FAIL: LLVM-Unit :: CAS/./CASTests/4/22 (92951 of 93022)
******************** TEST 'LLVM-Unit :: CAS/./CASTests/4/22' FAILED ********************
Script(shard):
--
GTEST_OUTPUT=json:/home/b/sanitizer-x86_64-linux-fast/build/llvm_build_msan/unittests/CAS/./CASTests-LLVM-Unit-2961543-4-22.json GTEST_SHUFFLE=0 GTEST_TOTAL_SHARDS=22 GTEST_SHARD_INDEX=4 /home/b/sanitizer-x86_64-linux-fast/build/llvm_build_msan/unittests/CAS/./CASTests
--

Note: This is test shard 5 of 22.
[==========] Running 1 test from 1 test suite.
[----------] Global test environment set-up.

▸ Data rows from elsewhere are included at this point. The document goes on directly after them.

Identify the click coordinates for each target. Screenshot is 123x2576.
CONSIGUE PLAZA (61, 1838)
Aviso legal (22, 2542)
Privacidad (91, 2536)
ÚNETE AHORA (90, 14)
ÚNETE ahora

[----------] 1 test from OnDiskCASTest
[ RUN      ] OnDiskCASTest.OnDiskKeyValueDBTest
 #0 0x00005555556827a2 ___interceptor_backtrace /home/b/sanitizer-x86_64-linux-fast/build/llvm-project/compiler-rt/lib/msan/../sanitizer_common/sanitizer_common_interceptors.inc:4530:13
 #1 0x000055555579881d llvm::sys::PrintStackTrace(llvm::raw_ostream&, int) /home/b/sanitizer-x86_64-linux-fast/build/llvm-project/llvm/lib/Support/Unix/Signals.inc:0:13
 #2 0x00005555557961b7 llvm::sys::RunSignalHandlers() /home/b/sanitizer-x86_64-linux-fast/build/llvm-project/llvm/lib/Support/Signals.cpp:0:5
 #3 0x0000555555799bd7 SignalHandler(int, siginfo_t*, void*) /home/b/sanitizer-x86_64-linux-fast/build/llvm-project/llvm/lib/Support/Unix/Signals.inc:426:38
 #4 0x00005555556b63ee IsInInterceptorScope /home/b/sanitizer-x86_64-linux-fast/build/llvm-project/compiler-rt/lib/msan/msan_interceptors.cpp:78:10
 #5 0x00005555556b63ee SignalAction(int, void*, void*) /home/b/sanitizer-x86_64-linux-fast/build/llvm-project/compiler-rt/lib/msan/msan_interceptors.cpp:1167:3
 #6 0x00007ffff7a458d0 (/lib/x86_64-linux-gnu/libc.so.6+0x458d0)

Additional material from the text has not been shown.